▸ Passage provided
--- --- ---

Written by: AP on 31/12/2010 14:27:33

Despite having released just two full-length albums, the history of Evocation stretches back to the early years of Gothenburg scene death metal. During their indefinite hiatus, an unsatisfactory state of affairs which lasted eight years from 1993 to 2001, the band seem to have buried their original songs in a time capsule, to be unearthed and faithfully restored at an opportune time in the future. And what better time to resurrect a genre once admired by all, than in a time when impostors have begun to lay claim to melodic death metal with sloppy parodies like Sonic Syndicate's "We Rule the Night" and Dead By April's self-titled debut. With its sights set on the origins of the genre, "Apocalyptic" aims to rectify this sad situation, and, in the process, pay tribute to the legends that helped shape it.

It should be no chore to guess from that introduction that "Apocalyptic" should sit well with fans of At the Gates, elder In Flames and Dark Tranquillity, and Unleashed. Despite the modern production, it retains the distortion, tremolo and endless repertoire of staccato riffs that has grown to be the signature of the genre, and comes across sounding like Gothenburg in the late 90s. Those fond of the glossier In Flames and Dark Tranquillity albums of recent years will likely find the perpetual darkness and howling despair of "Apocalyptic" off-putting, as it offers neither remorse nor memorabilia. What it does excel at, however, is in creating a sinister atmosphere bordering on the more commercial end of black metal.

--- --- ---

▸ Stored rows
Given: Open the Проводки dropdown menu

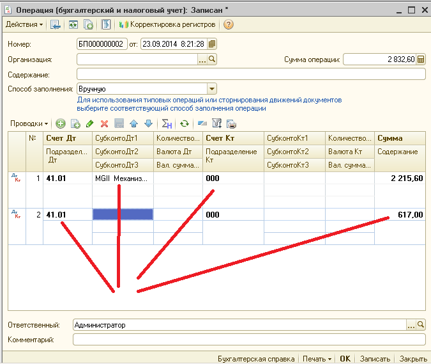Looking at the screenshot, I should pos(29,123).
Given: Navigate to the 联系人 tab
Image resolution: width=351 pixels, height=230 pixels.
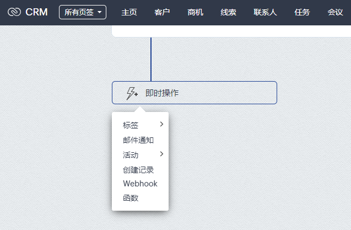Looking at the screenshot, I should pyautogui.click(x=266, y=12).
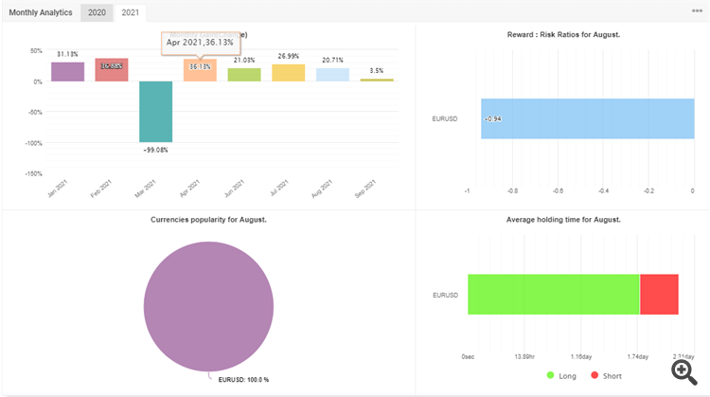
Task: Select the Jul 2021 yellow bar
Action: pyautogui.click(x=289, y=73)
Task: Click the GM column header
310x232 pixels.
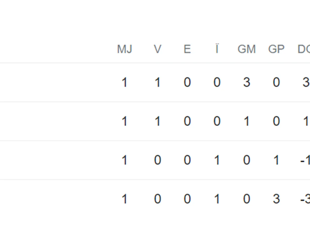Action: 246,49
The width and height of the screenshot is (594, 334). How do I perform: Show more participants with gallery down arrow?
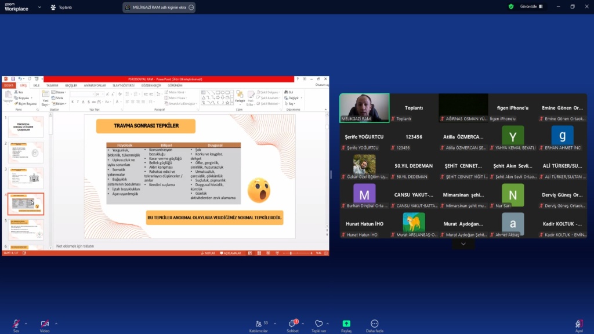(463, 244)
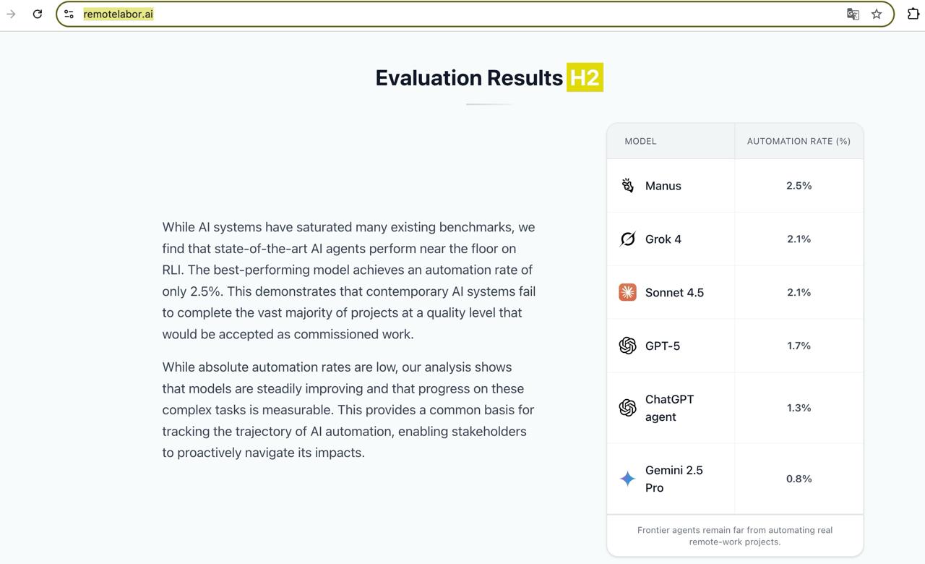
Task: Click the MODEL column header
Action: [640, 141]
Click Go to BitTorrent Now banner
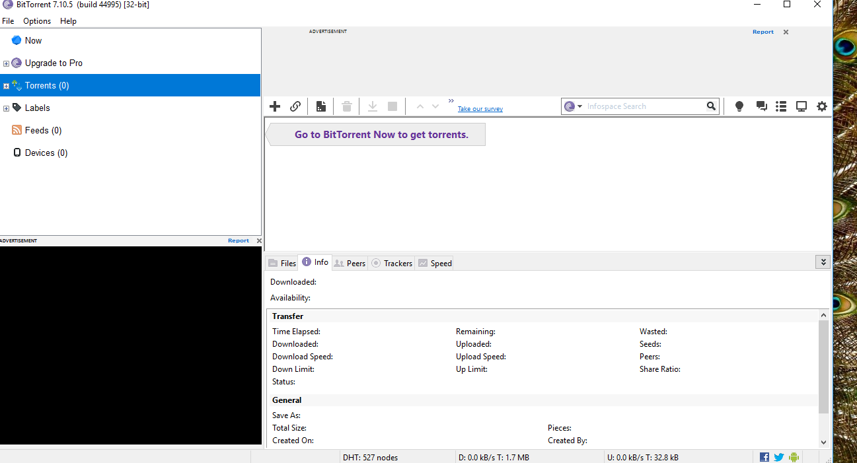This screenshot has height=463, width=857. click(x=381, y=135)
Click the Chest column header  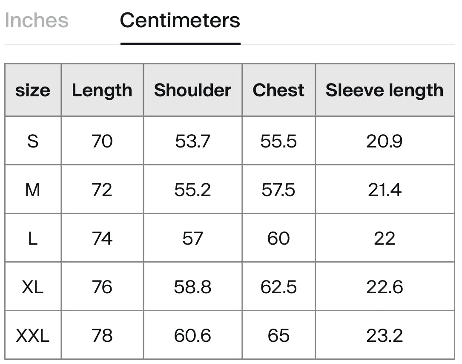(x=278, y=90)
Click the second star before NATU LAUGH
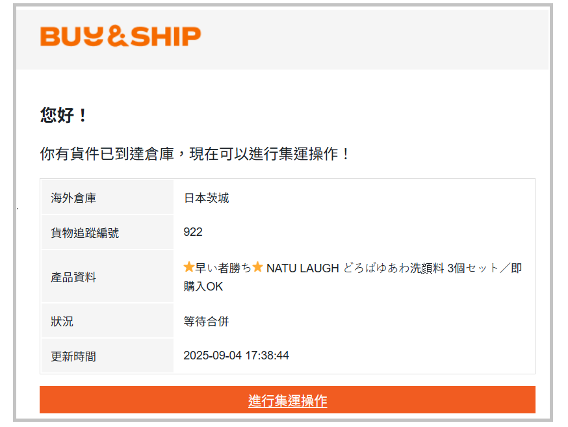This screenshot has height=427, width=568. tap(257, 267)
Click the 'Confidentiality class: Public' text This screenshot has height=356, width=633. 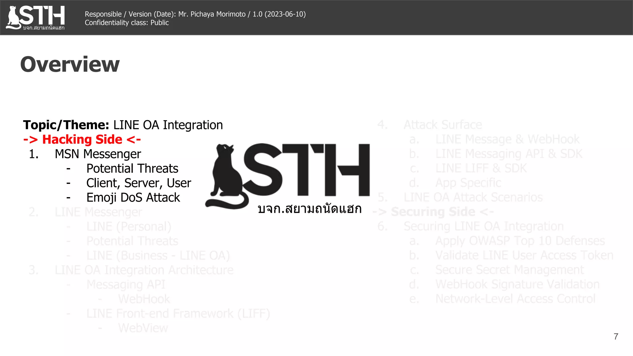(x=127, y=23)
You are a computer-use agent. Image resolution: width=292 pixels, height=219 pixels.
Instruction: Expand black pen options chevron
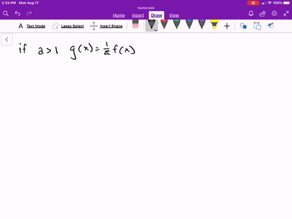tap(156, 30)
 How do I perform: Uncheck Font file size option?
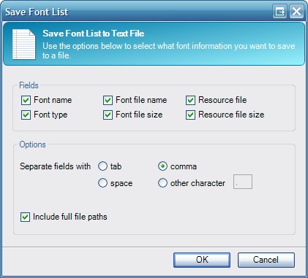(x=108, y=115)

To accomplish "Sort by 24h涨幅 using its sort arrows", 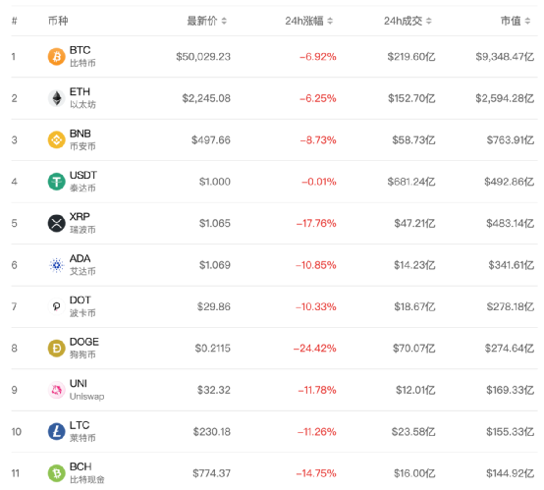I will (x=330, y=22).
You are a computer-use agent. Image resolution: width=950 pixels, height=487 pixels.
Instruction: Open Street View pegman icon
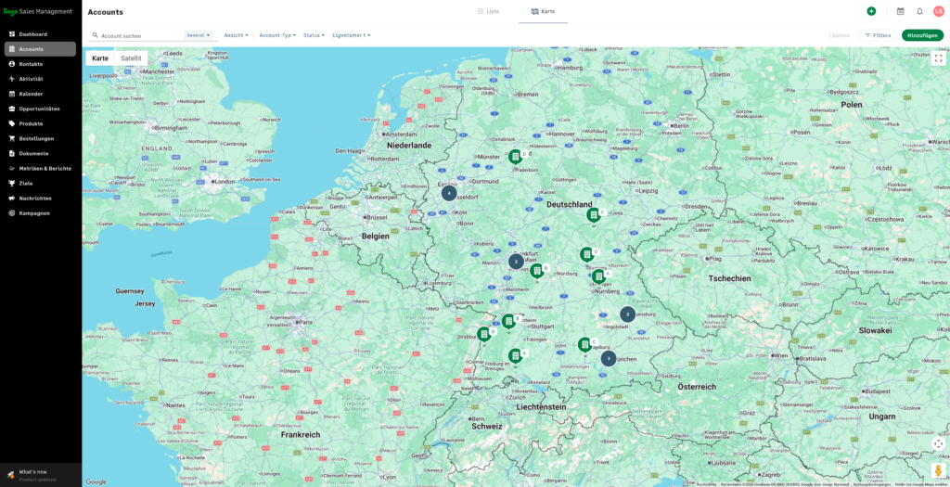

--- --- ---

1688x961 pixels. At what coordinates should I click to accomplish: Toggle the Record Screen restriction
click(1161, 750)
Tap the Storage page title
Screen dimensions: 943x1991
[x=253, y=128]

--- --- ---

Reproduce verbatim the full review of Evocation's album "Apocalyptic" given above.

Written by: AP on 31/12/2010 14:27:33

Despite having released just two full-length albums, the history of Evocation stretches back to the early years of Gothenburg scene death metal. During their indefinite hiatus, an unsatisfactory state of affairs which lasted eight years from 1993 to 2001, the band seem to have buried their original songs in a time capsule, to be unearthed and faithfully restored at an opportune time in the future. And what better time to resurrect a genre once admired by all, than in a time when impostors have begun to lay claim to melodic death metal with sloppy parodies like Sonic Syndicate's "We Rule the Night" and Dead By April's self-titled debut. With its sights set on the origins of the genre, "Apocalyptic" aims to rectify this sad situation, and, in the process, pay tribute to the legends that helped shape it.

It should be no chore to guess from that introduction that "Apocalyptic" should sit well with fans of At the Gates, elder In Flames and Dark Tranquillity, and Unleashed. Despite the modern production, it retains the distortion, tremolo and endless repertoire of staccato riffs that has grown to be the signature of the genre, and comes across sounding like Gothenburg in the late 90s. Those fond of the glossier In Flames and Dark Tranquillity albums of recent years will likely find the perpetual darkness and howling despair of "Apocalyptic" off-putting, as it offers neither remorse nor memorabilia. What it does excel at, however, is in creating a sinister atmosphere bordering on the more commercial end of black metal.